Por: Rafael Belaúnde A.
“Cuando de España las trabas
en Ayacucho rompimos,
otra cosa más no hicimos
que cambiar mocos por babas.
Nuestras provincias esclavas
quedaron de otra nación.
Mudamos de condición,
pero solo fue pasando
del poder de Don Fernando
al poder de Don Simón.”
Con estas palabras el clérigo José Joaquin Larriva (circa. 1830) se lamentaba por las anodinas consecuencias de nuestra independencia. Salvo para la élite privilegiada que sustituyó a la hispana, la ruptura no significó mejora alguna.
La abolición del Tributo Indígena decretada por San Martín, por ejemplo, sólo sirvió para ganar el apoyo de las mayorías a la causa independentista, pero una vez lograda ésta, Bolivar tuvo la desfachatez de reponer esa exacción empobrecedora.
Hoy, la crueldad estatal es más sofisticada, se camufla, cínica, bajo el nombre de Impuesto General a la Ventas e Impuesto Selectivo al Consumo. Estos son gravámenes de tasas exhorbitantes que depredan la economía popular.
Volvamos a la independencia. Según Basadre, al iniciarse la República los indios “…siguieron siendo el barro vil con el que se hace el edificio social; los negros continuaron como gente anexa a las viejas casonas y a las grandes haciendas costeñas”. “Los organismos políticos fueron modificados: ya no Virrey sino presidente.”
Incluso José de San Martín aspiraba a traer un monarca y “…solo después pensar en establecer la libertad sólidamente”, según revela Cristóbal Aljovín en Caudillos y Constituciones ¿Hasta cuándo habremos de seguir pensando en establecer la libertad solidamente?
Si la independencia nos llegó por contagio y los criollos no tuvieron más remedio que adecuarse a la moda democrática adaptándola a sus intereses, no es sorprendente que erigieran un sistema que resultó ser el paradigma de la hipocresía: “democracia”, pero con discriminación y sin ciudadanía.

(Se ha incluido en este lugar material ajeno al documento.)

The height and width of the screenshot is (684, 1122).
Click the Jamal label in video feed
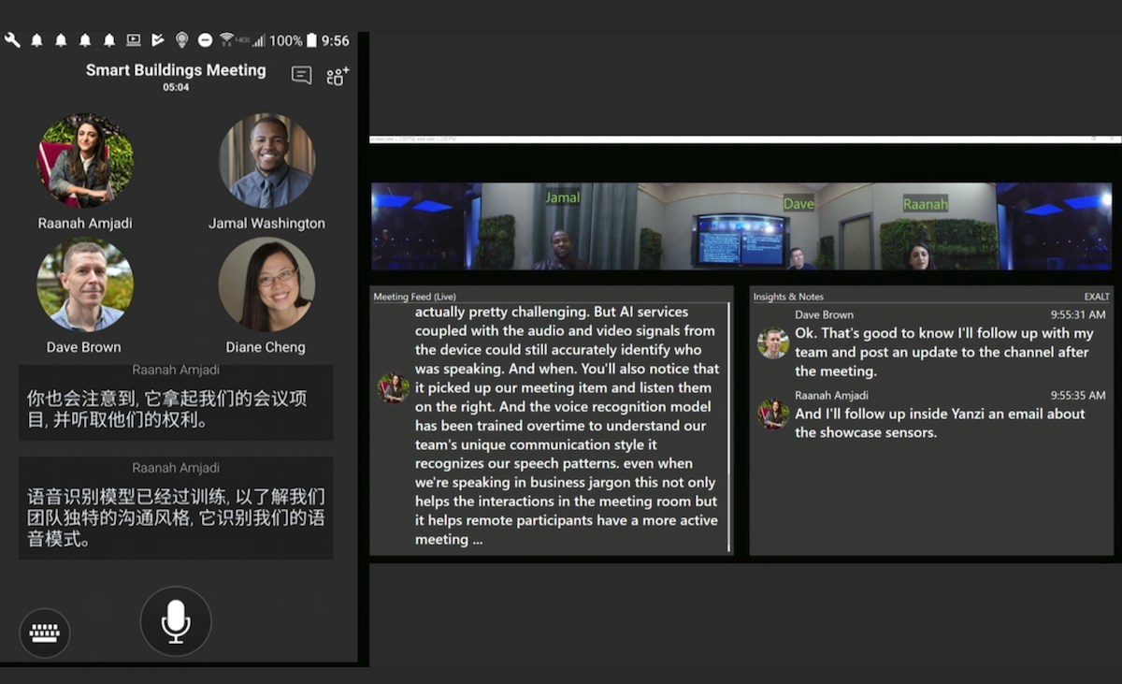click(x=563, y=197)
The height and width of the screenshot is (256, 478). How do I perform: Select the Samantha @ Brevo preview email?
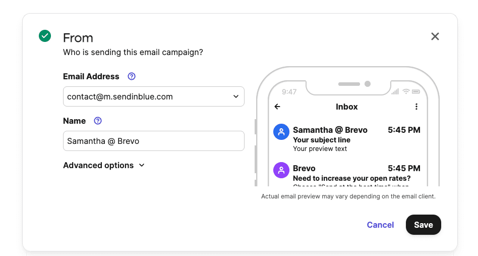tap(347, 139)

Los derechos a la libertad y a la búsqueda de la felicidad, que para Thomas Jefferson eran inalienables, anteriores, y superiores a los del Estado, acá se convirtieron en dádivas relativizadas porque la propiedad estaba ultraconcentrada y la participación política sumamente restringida. Las mayorías no eran como allá, colonos propietarios, sino indígenas marginados. Así surgió una sociedad tutelada, semiinterdicta, y sofocada, víctima pasiva de la lucha entre las sectas privilegiadas que se ufanaban pastores de rebaño y que pugnaban por el poder para trasquilarlo y ordeñarlo.

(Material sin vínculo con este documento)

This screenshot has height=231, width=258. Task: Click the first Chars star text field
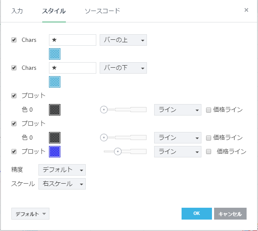pyautogui.click(x=73, y=40)
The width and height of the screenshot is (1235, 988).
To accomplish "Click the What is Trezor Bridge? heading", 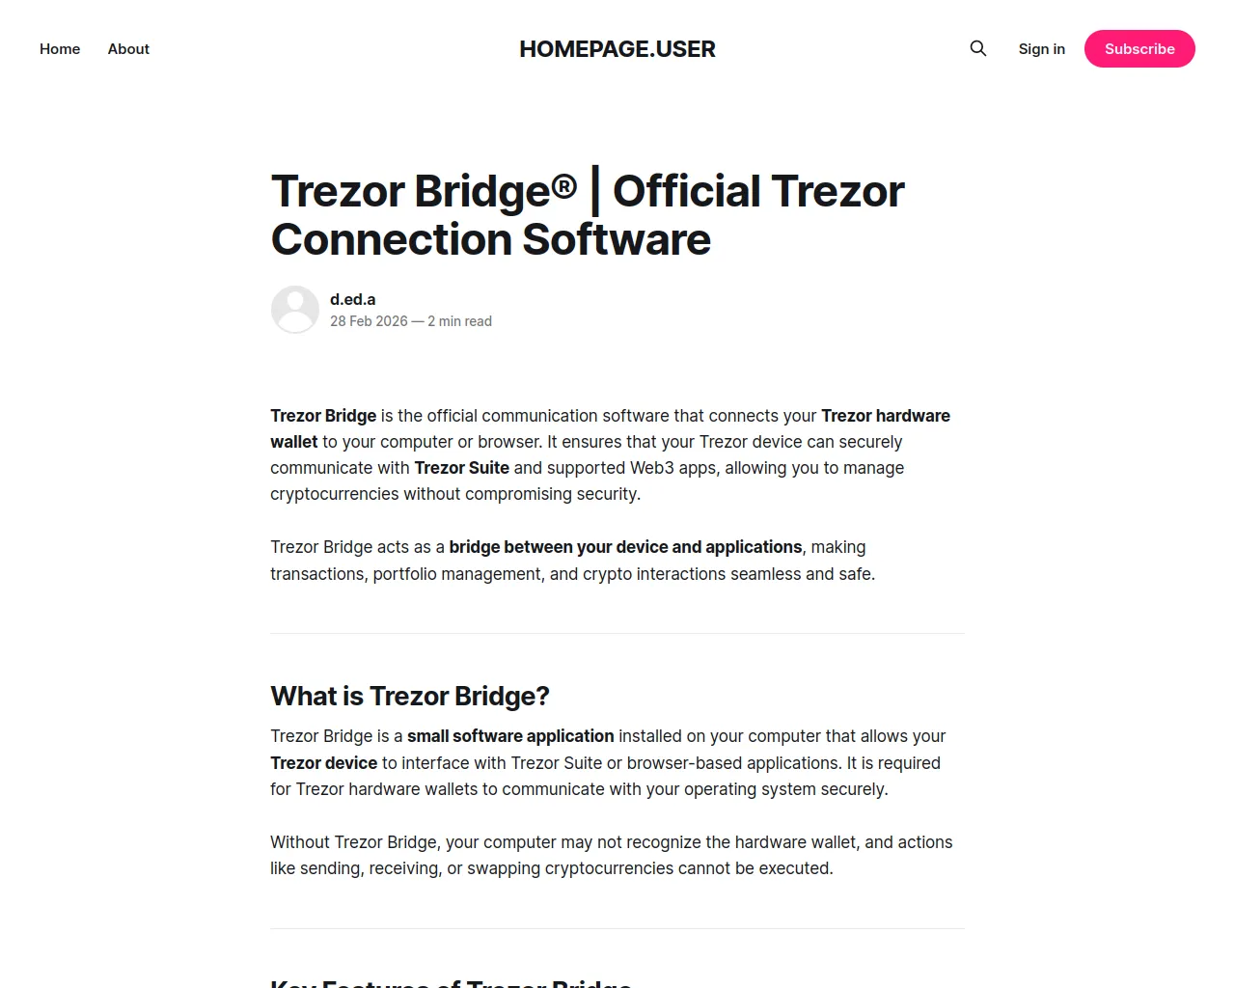I will point(410,696).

Salvo por unos pocos y fugaces alivios liberales, genuinamente integradores, el transcurrir republicano ha sido una desilusión apabullante. Está claro que el marxismo disociador y promotor de rencores socavó posibilidades y gravitó contra nuestro progreso durante la segunda mitad del siglo pasado, pero no puede negarse tampoco que una promesa que se incumple por 200 años es un engaño. Para colmo de males, de un tiempo a esta parte, la degradación en el manejo de la cosa pública se estandarizó, y la corrupción, otrora puntual y aislada, terminó por generalizarse. Las escasas personalidades honorables de la política o de la burocracia perdieron su influencia rebasada por la morralla.
Algunos “partidos”, no son más que los tentáculos políticos de conglomerados empresariales que parecen depender de cabecillas más que de líderes. Otras organizaciones divagan al garete, a merced de los vientos momentáneos. Ráfagas pestilentes determinan su curso. ¿Qué hacer, entonces? Optar radicalmente por un cambio.
A decir de Milton Friedman, todo cambio verdadero debe vencer la inercia del status quo, pero toda crisis es una oportunidad para intentarlo. Sólo en tiempos de crisis lo que luce inalcanzable puede, por fín, devenir inevitable.
Si aprovecháramos el actual desmadre, podríamos construir la democracia que realmente merecemos, no la burda falsificación que nos agobia.
Requerimos construir la democracia de abajo hacia arriba para empoderar al “administrado”, supuesto ciudadano; para liberarlo de la secular semi interdicción de la que es víctima. ¿Cómo lograrlo?: acotando severamente las prerogativas de burócratas y de políticos, derribando barreras administrativas, promoviendo los emprendimientos, respetando y formalizando la propiedad, descentralizando a favor de las personas, no de la burocracia, eliminando la elección por listas, sea de parlamentarios o regidores. En resumen; abrazando el liberalismo solidario.
Entendamos que los tuteladores y dirigistas, tanto de izquierda, como de centro y de derecha, son como guardianes forestales que simulan proteger el bosque al tiempo que desdeñan el árbol. No nos engañemos, ellos no están de nuestro lado. Están, más bien, obcecados por seguir usufructuando del Estado.